▶ _WHAT IS EXPECTED_
In the items below, replace "dropdown" with "menu" in the stretch from the line containing "Task: Click the Rufus settings/options icon" through the end of the items, changing nothing else. Give only those lines, and leave the pictures out of your answer.

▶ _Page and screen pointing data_
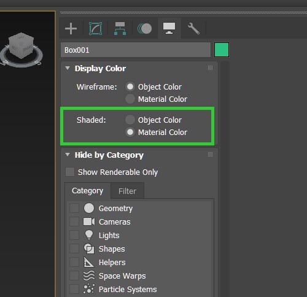Viewport: 307px width, 297px height.
Task: Enable Show Renderable Only checkbox
Action: tap(70, 172)
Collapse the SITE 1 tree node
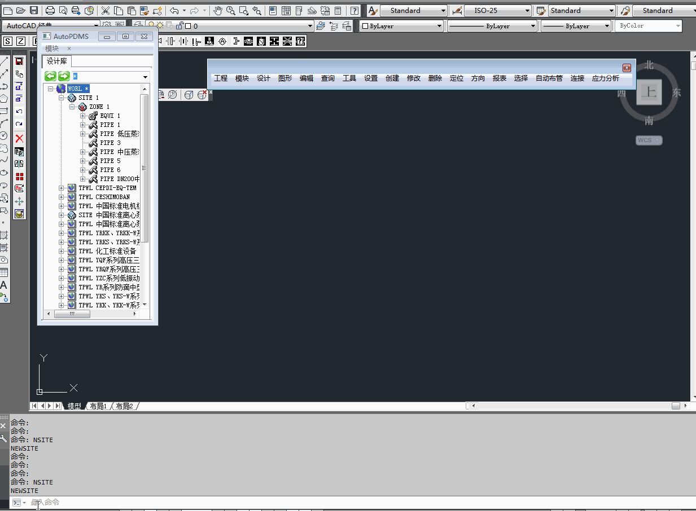The width and height of the screenshot is (696, 511). point(62,98)
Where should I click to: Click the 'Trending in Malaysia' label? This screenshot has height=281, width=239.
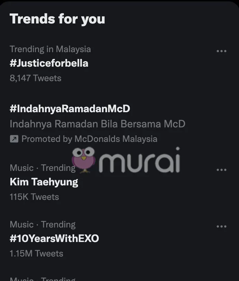click(x=50, y=49)
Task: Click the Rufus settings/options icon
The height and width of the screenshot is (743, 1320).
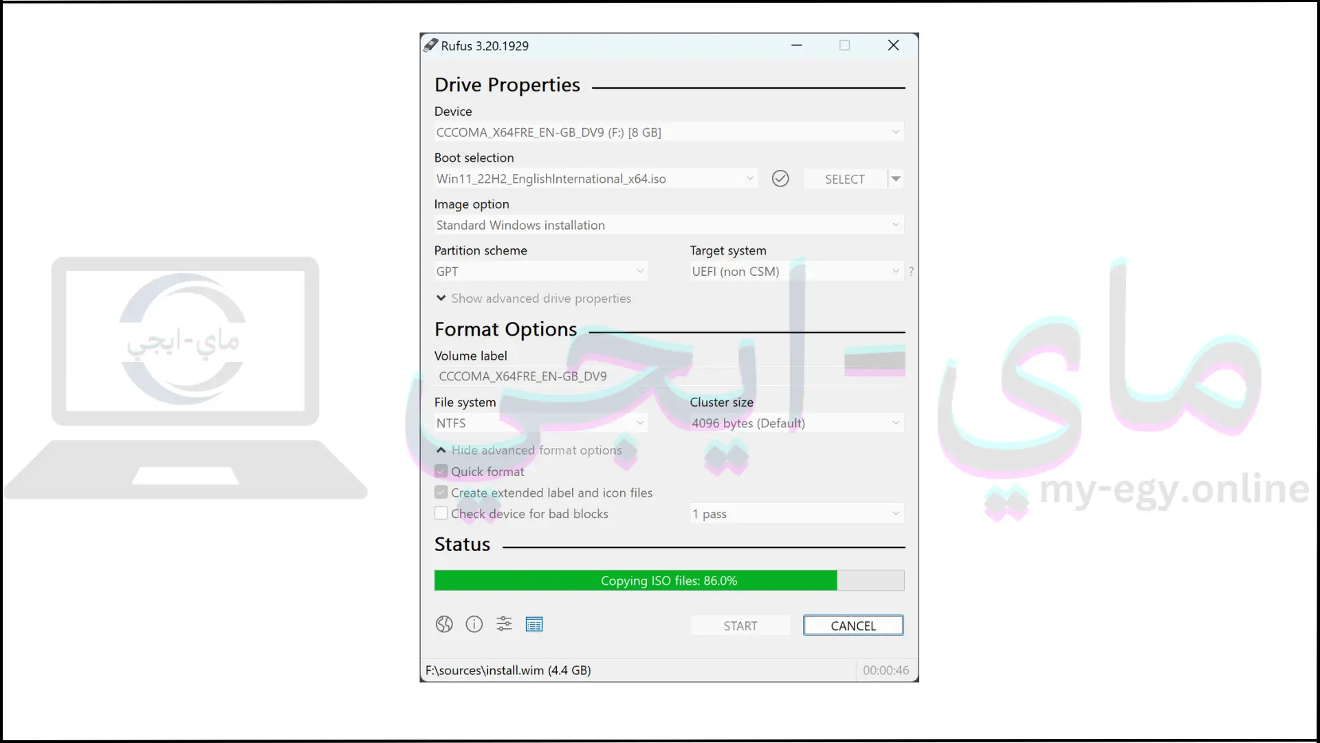Action: (x=504, y=624)
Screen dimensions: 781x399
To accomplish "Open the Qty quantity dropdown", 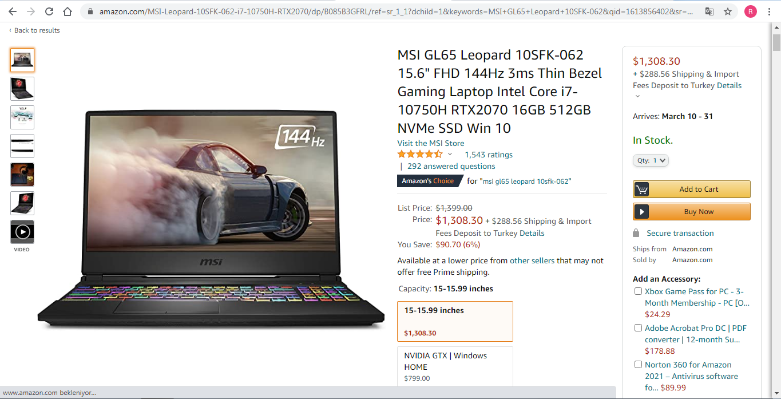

▶ _RESPONSE TO THIS EXERCISE_
Task: Click the Rufus settings/options icon
The height and width of the screenshot is (743, 1320).
Action: (x=504, y=624)
Screen dimensions: 781x399
To accomplish "Open the Qty quantity menu", 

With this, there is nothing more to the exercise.